(Collected data entries)
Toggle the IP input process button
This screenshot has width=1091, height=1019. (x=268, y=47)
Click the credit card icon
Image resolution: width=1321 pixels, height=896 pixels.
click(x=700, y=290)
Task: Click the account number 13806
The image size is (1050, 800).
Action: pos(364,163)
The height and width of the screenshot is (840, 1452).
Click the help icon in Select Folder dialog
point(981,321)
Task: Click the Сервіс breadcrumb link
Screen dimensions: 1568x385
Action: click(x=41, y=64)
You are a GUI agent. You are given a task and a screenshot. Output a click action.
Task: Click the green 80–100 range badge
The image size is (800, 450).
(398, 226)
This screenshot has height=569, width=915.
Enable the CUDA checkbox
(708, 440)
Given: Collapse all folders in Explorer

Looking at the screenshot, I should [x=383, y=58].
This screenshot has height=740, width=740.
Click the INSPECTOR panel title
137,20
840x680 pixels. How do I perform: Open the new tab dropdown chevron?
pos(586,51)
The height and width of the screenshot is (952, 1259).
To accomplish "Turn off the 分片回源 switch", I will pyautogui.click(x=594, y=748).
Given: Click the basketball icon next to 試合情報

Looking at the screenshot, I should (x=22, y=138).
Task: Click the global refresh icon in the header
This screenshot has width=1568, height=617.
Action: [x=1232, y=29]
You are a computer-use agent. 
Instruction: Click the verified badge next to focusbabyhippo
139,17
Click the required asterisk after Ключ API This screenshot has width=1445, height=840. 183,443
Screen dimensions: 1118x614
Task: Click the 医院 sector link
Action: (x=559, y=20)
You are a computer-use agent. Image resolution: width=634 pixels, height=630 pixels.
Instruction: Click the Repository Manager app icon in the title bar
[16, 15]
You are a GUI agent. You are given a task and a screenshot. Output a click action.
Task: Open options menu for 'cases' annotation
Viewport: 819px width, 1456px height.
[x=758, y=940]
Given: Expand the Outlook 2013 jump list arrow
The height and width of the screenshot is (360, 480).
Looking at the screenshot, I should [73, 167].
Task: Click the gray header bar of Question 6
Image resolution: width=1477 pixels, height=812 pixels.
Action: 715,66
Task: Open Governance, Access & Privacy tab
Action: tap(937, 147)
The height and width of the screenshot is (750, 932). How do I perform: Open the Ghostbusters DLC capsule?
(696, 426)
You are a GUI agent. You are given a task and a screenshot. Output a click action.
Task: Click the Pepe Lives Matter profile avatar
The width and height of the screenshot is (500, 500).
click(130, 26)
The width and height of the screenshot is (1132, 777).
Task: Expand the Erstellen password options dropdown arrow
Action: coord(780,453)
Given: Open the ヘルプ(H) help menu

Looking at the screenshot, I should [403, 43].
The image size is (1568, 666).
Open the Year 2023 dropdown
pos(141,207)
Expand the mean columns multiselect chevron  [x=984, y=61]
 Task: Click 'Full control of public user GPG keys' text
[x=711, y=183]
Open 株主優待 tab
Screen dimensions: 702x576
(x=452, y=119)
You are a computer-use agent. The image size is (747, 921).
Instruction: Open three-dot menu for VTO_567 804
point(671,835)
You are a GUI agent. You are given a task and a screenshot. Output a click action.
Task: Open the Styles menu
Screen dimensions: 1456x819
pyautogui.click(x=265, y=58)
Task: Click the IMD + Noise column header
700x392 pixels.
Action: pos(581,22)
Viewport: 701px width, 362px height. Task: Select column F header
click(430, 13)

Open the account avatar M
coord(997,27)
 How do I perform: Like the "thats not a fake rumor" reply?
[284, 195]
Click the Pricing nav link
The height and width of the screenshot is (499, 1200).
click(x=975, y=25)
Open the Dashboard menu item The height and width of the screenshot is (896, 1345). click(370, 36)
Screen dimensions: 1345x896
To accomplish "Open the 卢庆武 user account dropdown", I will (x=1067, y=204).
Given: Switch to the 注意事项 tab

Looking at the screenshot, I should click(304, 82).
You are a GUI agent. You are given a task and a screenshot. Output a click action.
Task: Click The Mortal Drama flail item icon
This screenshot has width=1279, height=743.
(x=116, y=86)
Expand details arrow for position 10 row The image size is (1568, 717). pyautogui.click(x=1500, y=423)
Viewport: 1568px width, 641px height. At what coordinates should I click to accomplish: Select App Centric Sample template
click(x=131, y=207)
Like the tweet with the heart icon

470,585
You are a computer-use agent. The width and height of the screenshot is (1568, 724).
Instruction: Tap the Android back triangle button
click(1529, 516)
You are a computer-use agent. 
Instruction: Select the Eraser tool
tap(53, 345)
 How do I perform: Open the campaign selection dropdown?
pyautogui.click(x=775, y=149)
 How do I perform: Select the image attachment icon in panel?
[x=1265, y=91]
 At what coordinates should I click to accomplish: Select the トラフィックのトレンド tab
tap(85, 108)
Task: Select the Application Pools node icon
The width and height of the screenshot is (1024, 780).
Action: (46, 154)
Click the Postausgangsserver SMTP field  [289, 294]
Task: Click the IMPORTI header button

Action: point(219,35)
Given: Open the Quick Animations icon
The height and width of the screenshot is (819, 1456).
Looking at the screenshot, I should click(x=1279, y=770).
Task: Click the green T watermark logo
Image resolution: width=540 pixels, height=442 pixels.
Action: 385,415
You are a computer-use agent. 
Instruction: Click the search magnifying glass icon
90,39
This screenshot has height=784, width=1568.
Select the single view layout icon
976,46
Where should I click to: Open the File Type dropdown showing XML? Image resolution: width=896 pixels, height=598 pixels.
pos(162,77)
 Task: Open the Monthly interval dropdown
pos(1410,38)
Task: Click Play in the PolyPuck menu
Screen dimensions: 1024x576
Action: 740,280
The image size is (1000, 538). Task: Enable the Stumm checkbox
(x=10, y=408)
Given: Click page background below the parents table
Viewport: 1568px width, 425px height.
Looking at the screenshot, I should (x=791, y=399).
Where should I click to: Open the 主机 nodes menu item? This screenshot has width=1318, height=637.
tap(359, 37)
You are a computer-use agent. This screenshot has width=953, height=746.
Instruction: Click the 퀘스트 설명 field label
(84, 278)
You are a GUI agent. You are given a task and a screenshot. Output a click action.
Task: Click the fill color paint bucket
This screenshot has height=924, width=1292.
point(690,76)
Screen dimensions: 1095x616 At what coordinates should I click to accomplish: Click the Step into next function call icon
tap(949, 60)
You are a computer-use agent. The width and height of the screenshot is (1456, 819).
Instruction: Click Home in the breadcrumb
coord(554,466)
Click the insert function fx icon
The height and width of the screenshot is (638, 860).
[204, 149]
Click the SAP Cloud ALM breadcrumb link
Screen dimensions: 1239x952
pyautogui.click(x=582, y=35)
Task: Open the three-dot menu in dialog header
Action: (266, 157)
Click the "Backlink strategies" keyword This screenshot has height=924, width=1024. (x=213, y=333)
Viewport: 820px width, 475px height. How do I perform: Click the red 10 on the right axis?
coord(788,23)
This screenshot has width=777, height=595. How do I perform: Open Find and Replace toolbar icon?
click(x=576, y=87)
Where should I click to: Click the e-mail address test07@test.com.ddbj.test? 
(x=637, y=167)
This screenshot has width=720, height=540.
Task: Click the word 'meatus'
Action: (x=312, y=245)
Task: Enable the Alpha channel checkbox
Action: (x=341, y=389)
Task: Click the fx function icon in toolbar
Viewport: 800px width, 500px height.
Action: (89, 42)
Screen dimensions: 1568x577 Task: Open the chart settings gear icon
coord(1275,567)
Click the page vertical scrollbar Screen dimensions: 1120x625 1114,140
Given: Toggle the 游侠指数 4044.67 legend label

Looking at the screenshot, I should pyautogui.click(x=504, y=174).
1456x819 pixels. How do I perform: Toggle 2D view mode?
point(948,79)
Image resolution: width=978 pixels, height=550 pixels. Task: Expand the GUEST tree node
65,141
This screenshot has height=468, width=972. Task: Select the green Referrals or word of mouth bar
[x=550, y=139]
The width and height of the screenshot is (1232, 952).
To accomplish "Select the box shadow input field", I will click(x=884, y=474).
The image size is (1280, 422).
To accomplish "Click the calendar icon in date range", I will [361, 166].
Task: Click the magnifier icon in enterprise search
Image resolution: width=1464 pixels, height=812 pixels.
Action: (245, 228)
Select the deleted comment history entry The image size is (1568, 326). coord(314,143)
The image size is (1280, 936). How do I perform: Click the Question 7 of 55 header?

● Task statement
Identify every line in the items above that contains the word "Like", and copy each of those lines in full.

● Task output
 How do I perform: Like the "thats not a fake rumor" reply?
Like the tweet with the heart icon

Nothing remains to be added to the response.